I'd like to principally thank all the authors who put in all that work so
we would have some more IF to enjoy. Thanks also to those who played
through enough games to be judges. And thanks to Gary for organizing this
The games I'll be commenting are:
Aunt Nancy's House
I'll try to keep spoilers to a minimum.
Of the games I played, Babel was my favorite. It sucked me in and I
didn't want to stop until I'd finished (actually, I think I worked on it
over a couple evenings, but I *wanted* to play it all at one sitting).
Others have mentioned the good writing, the thorough and usually
interesting descriptions for just about every object mentioned by the
game, the great atmosphere (particularly the feelings of cold and
vulnerability--the initial choice of attire for the protagonist worked
I think part of what really made Babel work for me is that I played at
least a third of the game without saving (right before I tried to do
something with hormone). It wasn't because there were no puzzles up to
that point (the bulkhead puzzle was not difficult, and was really well
integrated), but there were no situations which made me feel like I was
about to do something irreversible. I think this might actually be a
good design idea in general: if you can postpone the player's urge to save
until after he has been sucked in, mimesis is greatly enhanced.
Piecing together the background bit by bit through flashbacks worked
really well. I'm surprised no one has mentioned the obvious debt to
Theatre, another favorite of mine.
Some of the science in the game seems almost comic-bookish, which didn't
bother me, perhaps because some of the less plausible stuff came out after
I'd already been hooked. I was a little more disappointed that the
characters seemed kind of stereotypical and some of the conversations
pretty heavy-handed. Also, one of the "revelations" is pretty obvious by
the time it comes.
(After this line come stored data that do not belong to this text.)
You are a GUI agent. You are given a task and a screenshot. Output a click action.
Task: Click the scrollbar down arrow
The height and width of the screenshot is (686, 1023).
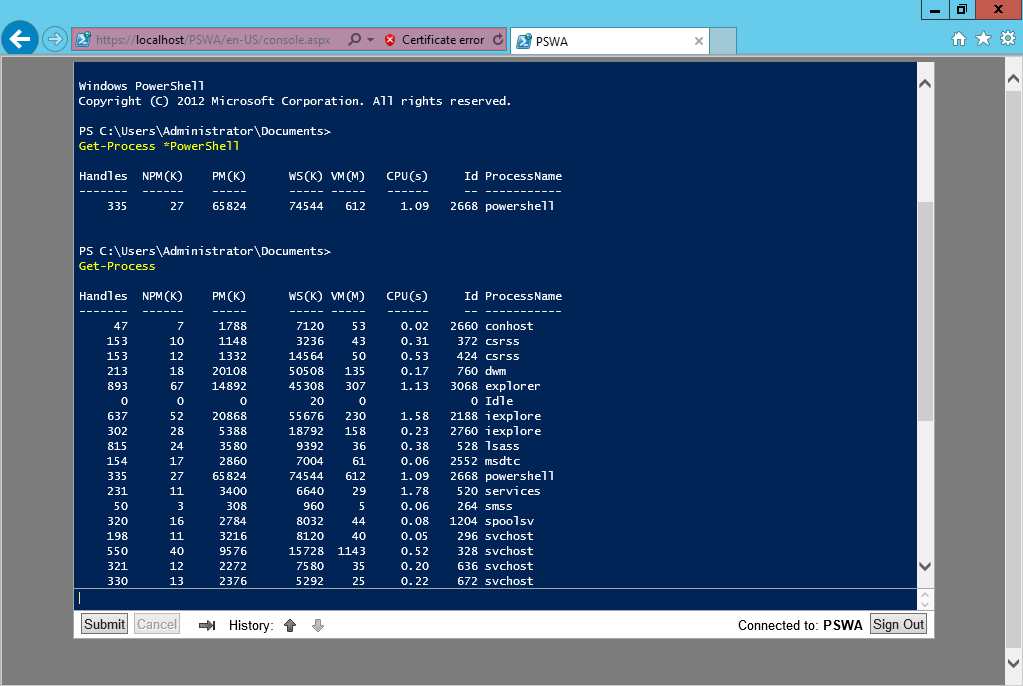tap(926, 566)
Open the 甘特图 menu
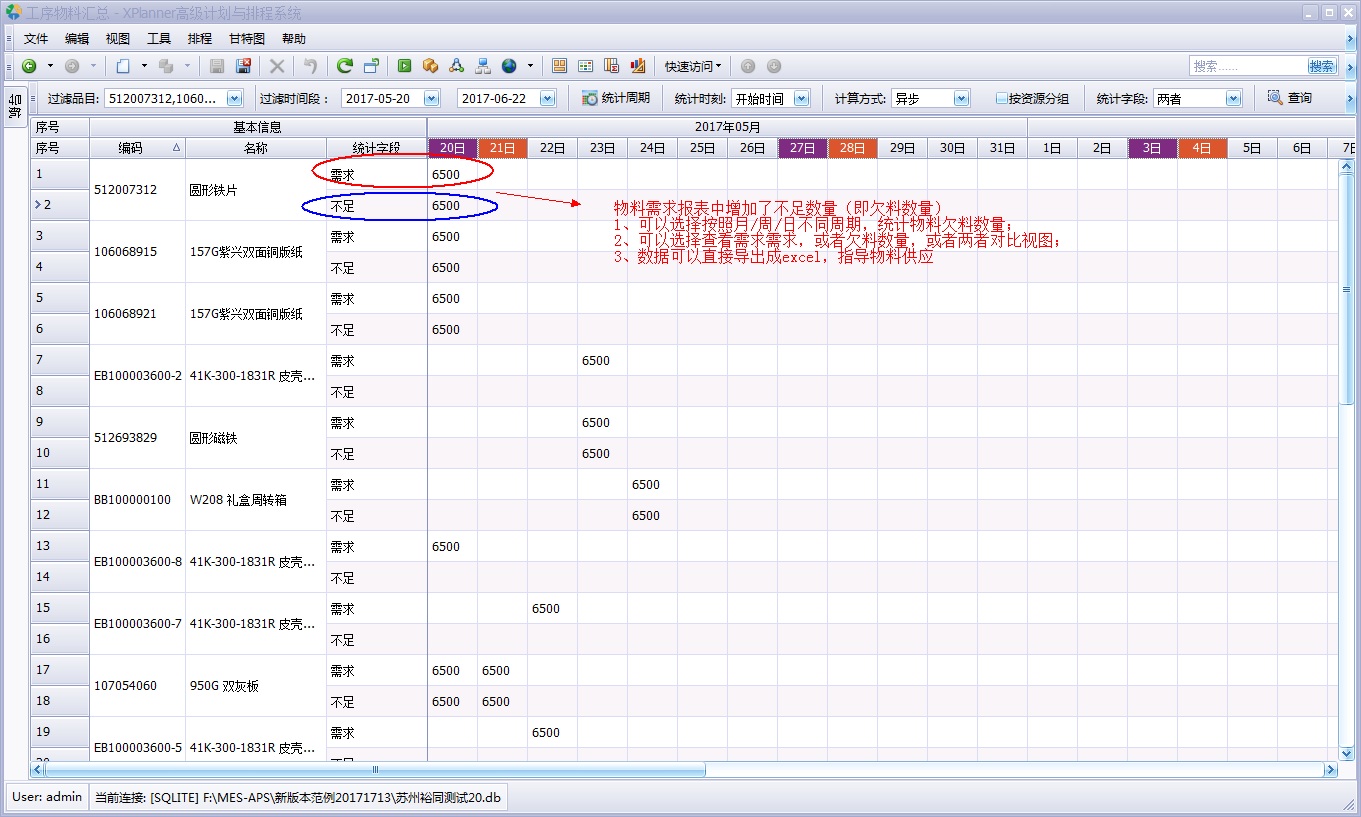Viewport: 1361px width, 817px height. [246, 39]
With a little more subtlety and ambiguity in the
characterization and maybe a few red herrings or a more surprising plot
twist, this very good game could have been truly great.
A caveat here: I am a big (although amateur) Shakespeare fan (of the sort
that likes to get together with friends to read his plays aloud--in fact,
I had recently read The Tempest with some friends before playing this), so
I really wanted to like this, and when I saw how thorough and well-done
the "frontispiece" (great name) was, I was really interested.
Although I like to see Shakespeare's plays performed and enjoy reading
them aloud, I've never gotten into just reading them by myself, perhaps
because it's too weird to read aloud to myself (we've come along way since
St. Augustine). That being said, I found that reading only short sections
of the play at a time (still much larger chunks of text than usual in IF)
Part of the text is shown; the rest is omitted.